This new model, developed by a research team at the University of Michigan, revealed potentially important aspects of fibrosis and its progression not seen in the earlier models. Namely, it showed that high fiber density, rather than tissue stiffening, affected the behavior of cells in ways similar to what happens in patients’ lung tissue, the researchers stated.

This 3D model can help in the study of fibrosis and in better identifying antifibrotic therapies, some 90% of which show promise in animal work but “fail to translate to clinical settings,” the team added.

The study describing the model, “Microengineered 3D pulmonary interstitial mimetics highlight a critical role for matrix degradation in myofibroblast differentiation” was published in the journal Science Advances.
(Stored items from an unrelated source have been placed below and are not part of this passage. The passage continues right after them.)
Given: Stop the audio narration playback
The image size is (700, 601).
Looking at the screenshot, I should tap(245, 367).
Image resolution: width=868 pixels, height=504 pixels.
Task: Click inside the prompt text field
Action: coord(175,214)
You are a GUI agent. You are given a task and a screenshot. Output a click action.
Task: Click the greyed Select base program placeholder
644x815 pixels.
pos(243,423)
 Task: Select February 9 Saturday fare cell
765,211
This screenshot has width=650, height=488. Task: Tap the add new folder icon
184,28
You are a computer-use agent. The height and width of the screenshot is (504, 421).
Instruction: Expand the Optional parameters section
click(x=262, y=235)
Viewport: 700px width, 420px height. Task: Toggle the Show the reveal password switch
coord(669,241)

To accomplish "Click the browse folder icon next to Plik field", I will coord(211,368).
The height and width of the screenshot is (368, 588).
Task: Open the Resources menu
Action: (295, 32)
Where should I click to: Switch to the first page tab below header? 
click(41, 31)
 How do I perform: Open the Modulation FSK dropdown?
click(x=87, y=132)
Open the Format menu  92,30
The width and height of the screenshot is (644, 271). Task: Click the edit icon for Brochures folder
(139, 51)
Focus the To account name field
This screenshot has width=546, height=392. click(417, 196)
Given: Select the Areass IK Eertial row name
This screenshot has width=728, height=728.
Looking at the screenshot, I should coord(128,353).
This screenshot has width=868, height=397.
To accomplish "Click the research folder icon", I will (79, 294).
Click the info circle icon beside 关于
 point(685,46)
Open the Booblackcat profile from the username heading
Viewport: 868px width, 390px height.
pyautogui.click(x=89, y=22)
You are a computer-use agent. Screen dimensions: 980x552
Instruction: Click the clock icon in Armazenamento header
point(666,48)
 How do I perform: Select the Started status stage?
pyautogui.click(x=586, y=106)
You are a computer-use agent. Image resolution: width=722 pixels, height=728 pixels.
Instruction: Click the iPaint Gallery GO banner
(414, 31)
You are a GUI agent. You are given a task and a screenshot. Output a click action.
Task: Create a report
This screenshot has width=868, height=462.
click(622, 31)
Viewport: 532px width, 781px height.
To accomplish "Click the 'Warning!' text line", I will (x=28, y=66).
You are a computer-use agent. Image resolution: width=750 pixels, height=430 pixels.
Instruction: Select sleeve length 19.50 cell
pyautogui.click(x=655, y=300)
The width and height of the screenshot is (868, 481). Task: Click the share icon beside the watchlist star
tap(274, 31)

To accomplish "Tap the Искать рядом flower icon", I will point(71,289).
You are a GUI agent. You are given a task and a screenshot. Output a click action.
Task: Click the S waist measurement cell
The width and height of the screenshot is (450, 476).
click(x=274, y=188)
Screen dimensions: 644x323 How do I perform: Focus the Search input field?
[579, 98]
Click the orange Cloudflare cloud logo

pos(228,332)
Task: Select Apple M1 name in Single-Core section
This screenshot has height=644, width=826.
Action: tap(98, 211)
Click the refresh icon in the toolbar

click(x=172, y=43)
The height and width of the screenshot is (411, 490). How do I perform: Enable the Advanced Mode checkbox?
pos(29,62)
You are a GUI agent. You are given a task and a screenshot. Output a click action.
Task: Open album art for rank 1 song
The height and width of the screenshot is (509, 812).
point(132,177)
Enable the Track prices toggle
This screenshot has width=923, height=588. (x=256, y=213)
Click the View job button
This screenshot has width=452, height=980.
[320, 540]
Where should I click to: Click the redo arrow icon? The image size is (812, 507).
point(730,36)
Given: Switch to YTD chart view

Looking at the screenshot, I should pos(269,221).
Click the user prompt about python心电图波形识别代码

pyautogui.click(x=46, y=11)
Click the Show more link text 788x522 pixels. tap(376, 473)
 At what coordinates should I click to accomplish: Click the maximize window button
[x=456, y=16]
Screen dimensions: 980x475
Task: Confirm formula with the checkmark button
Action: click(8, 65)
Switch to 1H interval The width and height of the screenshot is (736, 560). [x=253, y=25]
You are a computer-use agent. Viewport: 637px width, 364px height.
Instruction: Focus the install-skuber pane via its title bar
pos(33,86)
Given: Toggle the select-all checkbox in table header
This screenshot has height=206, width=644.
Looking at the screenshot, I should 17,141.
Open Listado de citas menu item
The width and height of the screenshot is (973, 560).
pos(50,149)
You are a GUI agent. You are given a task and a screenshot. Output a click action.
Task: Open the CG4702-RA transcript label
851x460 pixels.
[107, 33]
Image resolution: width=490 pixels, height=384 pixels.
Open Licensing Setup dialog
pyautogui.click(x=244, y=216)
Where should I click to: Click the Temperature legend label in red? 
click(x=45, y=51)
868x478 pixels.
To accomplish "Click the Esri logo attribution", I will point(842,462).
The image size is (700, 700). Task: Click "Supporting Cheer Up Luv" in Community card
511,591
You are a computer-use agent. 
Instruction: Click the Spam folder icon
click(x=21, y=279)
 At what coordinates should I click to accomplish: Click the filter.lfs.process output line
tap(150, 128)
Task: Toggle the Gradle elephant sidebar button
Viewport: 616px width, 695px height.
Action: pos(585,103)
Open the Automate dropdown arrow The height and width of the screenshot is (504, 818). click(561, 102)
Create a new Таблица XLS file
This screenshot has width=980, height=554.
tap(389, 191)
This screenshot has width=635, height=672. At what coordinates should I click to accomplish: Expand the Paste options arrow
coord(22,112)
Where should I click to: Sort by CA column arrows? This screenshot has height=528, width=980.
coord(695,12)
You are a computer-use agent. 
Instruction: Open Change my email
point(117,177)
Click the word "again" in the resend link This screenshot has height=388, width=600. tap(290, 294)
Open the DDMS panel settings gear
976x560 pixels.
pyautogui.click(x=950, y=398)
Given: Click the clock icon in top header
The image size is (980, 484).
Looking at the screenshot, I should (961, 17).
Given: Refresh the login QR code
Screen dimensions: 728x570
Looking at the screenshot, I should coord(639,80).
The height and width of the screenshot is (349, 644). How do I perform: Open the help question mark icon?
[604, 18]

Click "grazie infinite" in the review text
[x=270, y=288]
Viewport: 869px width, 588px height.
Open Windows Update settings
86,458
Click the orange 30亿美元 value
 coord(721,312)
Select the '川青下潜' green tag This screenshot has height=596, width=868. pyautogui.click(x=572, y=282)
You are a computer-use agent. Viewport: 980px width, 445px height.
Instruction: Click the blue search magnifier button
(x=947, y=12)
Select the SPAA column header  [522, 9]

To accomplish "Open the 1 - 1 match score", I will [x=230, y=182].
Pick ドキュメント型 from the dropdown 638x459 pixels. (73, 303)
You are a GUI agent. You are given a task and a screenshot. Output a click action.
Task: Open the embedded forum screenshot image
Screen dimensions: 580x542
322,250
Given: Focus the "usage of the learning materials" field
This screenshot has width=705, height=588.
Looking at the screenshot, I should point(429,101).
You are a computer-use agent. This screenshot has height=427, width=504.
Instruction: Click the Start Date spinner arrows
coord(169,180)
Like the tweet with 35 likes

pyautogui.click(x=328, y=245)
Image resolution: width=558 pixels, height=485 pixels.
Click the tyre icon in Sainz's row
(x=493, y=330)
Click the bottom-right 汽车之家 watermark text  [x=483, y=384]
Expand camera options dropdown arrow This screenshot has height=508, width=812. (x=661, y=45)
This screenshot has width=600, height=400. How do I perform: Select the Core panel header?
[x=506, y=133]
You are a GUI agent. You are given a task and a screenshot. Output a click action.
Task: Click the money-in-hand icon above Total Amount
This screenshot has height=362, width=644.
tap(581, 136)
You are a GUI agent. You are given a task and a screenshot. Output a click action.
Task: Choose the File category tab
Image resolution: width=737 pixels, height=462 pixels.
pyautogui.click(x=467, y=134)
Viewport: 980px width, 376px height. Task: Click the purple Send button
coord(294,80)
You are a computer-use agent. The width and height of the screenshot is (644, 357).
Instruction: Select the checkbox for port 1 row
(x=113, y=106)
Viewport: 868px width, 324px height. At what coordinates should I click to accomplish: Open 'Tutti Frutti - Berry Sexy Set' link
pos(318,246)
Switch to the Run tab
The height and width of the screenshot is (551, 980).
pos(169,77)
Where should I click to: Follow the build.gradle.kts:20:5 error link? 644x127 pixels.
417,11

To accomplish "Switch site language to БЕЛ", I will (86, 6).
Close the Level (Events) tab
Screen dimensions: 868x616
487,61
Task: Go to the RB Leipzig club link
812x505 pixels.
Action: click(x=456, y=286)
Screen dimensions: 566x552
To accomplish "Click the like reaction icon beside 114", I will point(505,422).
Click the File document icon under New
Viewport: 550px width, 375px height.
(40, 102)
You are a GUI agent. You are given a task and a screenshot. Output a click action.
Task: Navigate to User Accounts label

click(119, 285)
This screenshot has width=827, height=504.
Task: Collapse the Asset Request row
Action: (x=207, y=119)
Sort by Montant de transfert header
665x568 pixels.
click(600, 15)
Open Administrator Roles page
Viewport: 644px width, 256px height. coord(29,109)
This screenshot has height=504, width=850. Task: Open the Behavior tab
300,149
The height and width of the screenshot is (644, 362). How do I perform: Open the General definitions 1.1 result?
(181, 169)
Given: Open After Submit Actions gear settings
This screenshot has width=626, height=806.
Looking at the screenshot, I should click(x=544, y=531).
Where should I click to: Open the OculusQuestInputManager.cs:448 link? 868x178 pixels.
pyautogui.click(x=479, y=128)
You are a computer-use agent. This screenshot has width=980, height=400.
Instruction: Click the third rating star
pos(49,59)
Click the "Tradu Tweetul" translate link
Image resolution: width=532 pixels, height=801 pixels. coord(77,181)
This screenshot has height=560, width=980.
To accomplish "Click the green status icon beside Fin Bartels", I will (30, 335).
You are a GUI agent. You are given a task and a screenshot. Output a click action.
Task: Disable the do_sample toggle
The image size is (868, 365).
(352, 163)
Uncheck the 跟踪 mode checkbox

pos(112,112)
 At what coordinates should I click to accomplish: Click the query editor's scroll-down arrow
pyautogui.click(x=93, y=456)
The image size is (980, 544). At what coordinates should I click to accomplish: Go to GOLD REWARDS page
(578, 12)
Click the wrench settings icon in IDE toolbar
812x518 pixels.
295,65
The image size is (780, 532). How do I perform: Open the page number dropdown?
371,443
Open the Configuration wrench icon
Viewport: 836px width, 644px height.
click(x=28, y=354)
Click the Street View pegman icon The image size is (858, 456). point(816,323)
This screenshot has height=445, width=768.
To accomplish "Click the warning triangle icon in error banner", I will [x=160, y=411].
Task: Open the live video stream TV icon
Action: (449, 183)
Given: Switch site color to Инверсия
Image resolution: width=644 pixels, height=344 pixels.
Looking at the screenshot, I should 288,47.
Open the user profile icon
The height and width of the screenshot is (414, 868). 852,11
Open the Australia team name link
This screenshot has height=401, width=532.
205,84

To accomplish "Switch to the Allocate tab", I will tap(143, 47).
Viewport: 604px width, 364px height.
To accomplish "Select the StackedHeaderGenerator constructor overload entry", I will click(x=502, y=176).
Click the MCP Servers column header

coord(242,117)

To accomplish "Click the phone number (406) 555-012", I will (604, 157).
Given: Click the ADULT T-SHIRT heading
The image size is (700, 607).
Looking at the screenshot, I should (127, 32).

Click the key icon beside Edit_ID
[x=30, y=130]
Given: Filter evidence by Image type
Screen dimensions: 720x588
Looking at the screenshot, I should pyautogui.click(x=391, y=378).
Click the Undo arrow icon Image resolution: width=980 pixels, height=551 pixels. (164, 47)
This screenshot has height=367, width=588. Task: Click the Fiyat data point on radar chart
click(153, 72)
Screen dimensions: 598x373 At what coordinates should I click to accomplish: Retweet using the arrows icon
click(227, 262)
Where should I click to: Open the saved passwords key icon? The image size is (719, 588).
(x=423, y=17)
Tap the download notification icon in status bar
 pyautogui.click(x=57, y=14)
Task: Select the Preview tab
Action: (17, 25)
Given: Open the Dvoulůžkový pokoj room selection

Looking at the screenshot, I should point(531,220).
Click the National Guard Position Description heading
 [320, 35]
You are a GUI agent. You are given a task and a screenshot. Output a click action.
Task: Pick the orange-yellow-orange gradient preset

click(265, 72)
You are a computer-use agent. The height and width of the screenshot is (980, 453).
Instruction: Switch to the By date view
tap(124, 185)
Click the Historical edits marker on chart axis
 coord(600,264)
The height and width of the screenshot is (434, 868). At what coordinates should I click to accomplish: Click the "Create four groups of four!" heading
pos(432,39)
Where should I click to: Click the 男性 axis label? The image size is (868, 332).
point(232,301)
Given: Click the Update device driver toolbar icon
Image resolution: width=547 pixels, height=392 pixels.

PF is characterized by scarring (fibrosis) of lung tissue, which leads to tissue stiffening in alveoli — the tiny air sacs in the lungs responsible for gas exchange — and ultimately to difficulties in breathing.

Its causes are not fully understood, but fibroblasts — cells found in a type of lung tissue called interstitium — are known to play a key role in fibrotic processes.

After an injury, lung tissue sends mechanical signals that activate fibroblasts, converting them into myofibroblasts. Paradoxically, if myofibroblasts are properly controlled, they play a critical role in wound healing; when they get out of control, they produce an excess of proteins in the lungs that ultimately result in scar tissue.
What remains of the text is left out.